[Collection entries]
########################################
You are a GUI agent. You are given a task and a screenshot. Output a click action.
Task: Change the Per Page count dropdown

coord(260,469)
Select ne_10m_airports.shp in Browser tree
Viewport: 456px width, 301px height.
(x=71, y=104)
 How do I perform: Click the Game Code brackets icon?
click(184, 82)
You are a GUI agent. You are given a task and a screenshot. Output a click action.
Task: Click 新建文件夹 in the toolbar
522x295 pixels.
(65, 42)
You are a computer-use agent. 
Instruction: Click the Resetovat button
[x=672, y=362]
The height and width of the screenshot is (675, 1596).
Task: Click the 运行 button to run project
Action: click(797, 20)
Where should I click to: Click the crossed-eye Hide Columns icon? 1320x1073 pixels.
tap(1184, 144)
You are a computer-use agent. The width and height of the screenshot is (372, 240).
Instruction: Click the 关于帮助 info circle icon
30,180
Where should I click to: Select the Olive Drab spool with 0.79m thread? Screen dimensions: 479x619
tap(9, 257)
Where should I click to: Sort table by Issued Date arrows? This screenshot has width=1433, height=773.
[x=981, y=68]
########################################
Reproduce all of the entries above verbatim, keeping every line as it stands.

You are a GUI agent. You are given a task and a screenshot. Output a click action.
Task: Change the Per Page count dropdown

coord(260,469)
Select ne_10m_airports.shp in Browser tree
Viewport: 456px width, 301px height.
(x=71, y=104)
 How do I perform: Click the Game Code brackets icon?
click(184, 82)
You are a GUI agent. You are given a task and a screenshot. Output a click action.
Task: Click 新建文件夹 in the toolbar
522x295 pixels.
(65, 42)
You are a computer-use agent. 
Instruction: Click the Resetovat button
[x=672, y=362]
The height and width of the screenshot is (675, 1596).
Task: Click the 运行 button to run project
Action: click(797, 20)
Where should I click to: Click the crossed-eye Hide Columns icon? 1320x1073 pixels.
tap(1184, 144)
You are a computer-use agent. The width and height of the screenshot is (372, 240).
Instruction: Click the 关于帮助 info circle icon
30,180
Where should I click to: Select the Olive Drab spool with 0.79m thread? Screen dimensions: 479x619
tap(9, 257)
Where should I click to: Sort table by Issued Date arrows? This screenshot has width=1433, height=773.
[x=981, y=68]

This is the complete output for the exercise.